**Kutipan:**
☆ ☆ ☆ ☆ ☆
Jumat 13 Apr 2012 16:48 WIB

Kelompok P5+1 Pesimis Iran Hentikan Program Nuklirnya

Rep: Lingga Permesti/ Red: Karta Raharja Ucu
Kelompok P5+1 dan Iran bakal melakukan pertemuan di Istanbul, Turki, Sabtu (14/4) guna membahas program nuklir Iran.
Kelompok P5+1 dan Iran bakal melakukan pertemuan di Istanbul, Turki, Sabtu (14/4) guna membahas program nuklir Iran.

REPUBLIKA.CO.ID, WASHINGTON -- Lima anggota tetap Dewan Keamanan Perserikatan Bangsa Bangsa yang terdiri dari Amerika Serikat, Inggris, Cina, Prancis, dan Rusia plus Jerman (kelompok P5 +1) menyatukan barisan untuk menekan Iran agar mau menghentikan program nuklirnya. Desakan itu akan dilakukan kelompok P5 +1 saat pertemuan dengan Iran di Istanbul, Turki, Sabtu (14/4).

The Washington Post melaporkan, Wakil Menteri Luar Negeri Rusia, Sergey Ryabkov tak yakin Iran bakal serius dalam pertemuan yang beragendakan membicarakan program nuklir Teheran. "Kami benar-benar tidak memiliki pandangan Iran akan membawa pembicaraan ini menjadi negosiasi yang serius," kata Sergey Ryabkov.
☆ ☆ ☆ ☆ ☆
**Ketentuan Tugas:**
A. Tuliskan ulang bagian berita tentang pertemuan P5+1 dengan Iran, dari "Jumat 13 Apr" sampai "Turki, Sabtu (14/4).", tanpa mengubah satu kata pun.
B. Lanjutkan berita tentang pembicaraan program nuklir Iran mulai setelah kalimat terakhir yang tercantum.

Entri Tersimpan:
☆ ☆ ☆ ☆ ☆
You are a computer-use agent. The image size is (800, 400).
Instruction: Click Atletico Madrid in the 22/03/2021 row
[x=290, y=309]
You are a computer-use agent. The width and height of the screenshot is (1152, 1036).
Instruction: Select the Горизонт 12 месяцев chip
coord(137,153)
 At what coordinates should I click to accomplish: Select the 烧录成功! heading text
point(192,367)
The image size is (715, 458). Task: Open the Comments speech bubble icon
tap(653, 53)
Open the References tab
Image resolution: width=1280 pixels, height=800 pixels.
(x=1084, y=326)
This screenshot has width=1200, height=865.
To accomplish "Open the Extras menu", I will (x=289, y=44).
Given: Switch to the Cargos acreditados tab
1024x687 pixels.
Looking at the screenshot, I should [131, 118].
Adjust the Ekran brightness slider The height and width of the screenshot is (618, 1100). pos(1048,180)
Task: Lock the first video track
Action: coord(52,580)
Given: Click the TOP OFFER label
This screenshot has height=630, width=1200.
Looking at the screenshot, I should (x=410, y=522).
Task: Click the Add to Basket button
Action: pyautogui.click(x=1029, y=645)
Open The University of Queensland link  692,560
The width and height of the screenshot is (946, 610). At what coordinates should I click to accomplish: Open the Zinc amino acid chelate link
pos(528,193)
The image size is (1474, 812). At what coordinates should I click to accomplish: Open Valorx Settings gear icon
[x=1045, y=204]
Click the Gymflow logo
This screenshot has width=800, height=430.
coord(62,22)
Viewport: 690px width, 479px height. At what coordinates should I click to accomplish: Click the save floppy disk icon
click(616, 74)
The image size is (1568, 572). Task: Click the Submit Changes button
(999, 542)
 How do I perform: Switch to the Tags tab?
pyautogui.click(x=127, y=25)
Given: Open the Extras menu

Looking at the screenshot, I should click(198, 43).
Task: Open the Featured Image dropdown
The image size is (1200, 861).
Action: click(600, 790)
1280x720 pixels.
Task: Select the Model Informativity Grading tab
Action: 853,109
☆ ☆ ☆ ☆ ☆
**Jawaban Soal:**
A.
Jumat 13 Apr 2012 16:48 WIB

Kelompok P5+1 Pesimis Iran Hentikan Program Nuklirnya

Rep: Lingga Permesti/ Red: Karta Raharja Ucu
Kelompok P5+1 dan Iran bakal melakukan pertemuan di Istanbul, Turki, Sabtu (14/4) guna membahas program nuklir Iran.
Kelompok P5+1 dan Iran bakal melakukan pertemuan di Istanbul, Turki, Sabtu (14/4) guna membahas program nuklir Iran.

REPUBLIKA.CO.ID, WASHINGTON -- Lima anggota tetap Dewan Keamanan Perserikatan Bangsa Bangsa yang terdiri dari Amerika Serikat, Inggris, Cina, Prancis, dan Rusia plus Jerman (kelompok P5 +1) menyatukan barisan untuk menekan Iran agar mau menghentikan program nuklirnya. Desakan itu akan dilakukan kelompok P5 +1 saat pertemuan dengan Iran di Istanbul, Turki, Sabtu (14/4).

B.
Pendapat berbeda dilontarkan seorang pejabat senior AS yang terlibat dalam diskusi. Ia mengaku sedikit optimis Iran bakal serius dalam pembicaraan nanti. "Semua sepakat dalam prinsip-prinsip inti dan perundingan sebagai suatu yang transparan," katanya.

Sebelumnya, Presiden Prancis Nicolas Sarkozy dan Presiden Amerika Serikat (AS) Barack Obama mendesak Iran untuk serius menghadapi pembicaraan nuklir di Istanbul. Mereka juga meminta Iran untuk menghentikan program nuklirnya.

Sarkozy dan Obama menyatakan hal tersebut melalui konferensi video. "Kedua presiden bertekad untuk menerapkan sanksi tegas jika Iran menolak kewajiban internasional dan resolusi DK PBB mengenai program nuklirnya," dalam sebuah pernyataan, Kamis (12/4).

Di tempat terpisah, Menteri Luar Negeri AS, Hillary Cinton, juga mendesak Iran menjawab kekhawatiran internasional atas program nuklirnya. Menurut Clinton, pembicaraan di Istanbul merupakan kesempatan bagi Iran untuk mengatasi ketidakpercayaan internasional.

Di sisi lain, Iran berharap semua pihak berkomitmen untuk berdialog secara komprehensif dan membangun kembali keyakinan dan kepercayaan. Menteri Luar Negeri Iran, Ali Akbar Salehi, mengatakan, penyelesaian nuklir Iran memang tidak bisa diselesaikan dalam semalam.

"Tanda lain saling menghormati adalah keinginan dan kesiapan untuk baik memberi dan menerima, tanpa prasyarat," katanya.

Ali Akbar berpendapat, jika tujuan dialog bukan untuk menyelesaikan perbedaan, maka, kepercayaan tidak akan terjadi. Namun, pernyataan Ali Akbar yang mewakili Iran dicap sebagai sandiwara politik.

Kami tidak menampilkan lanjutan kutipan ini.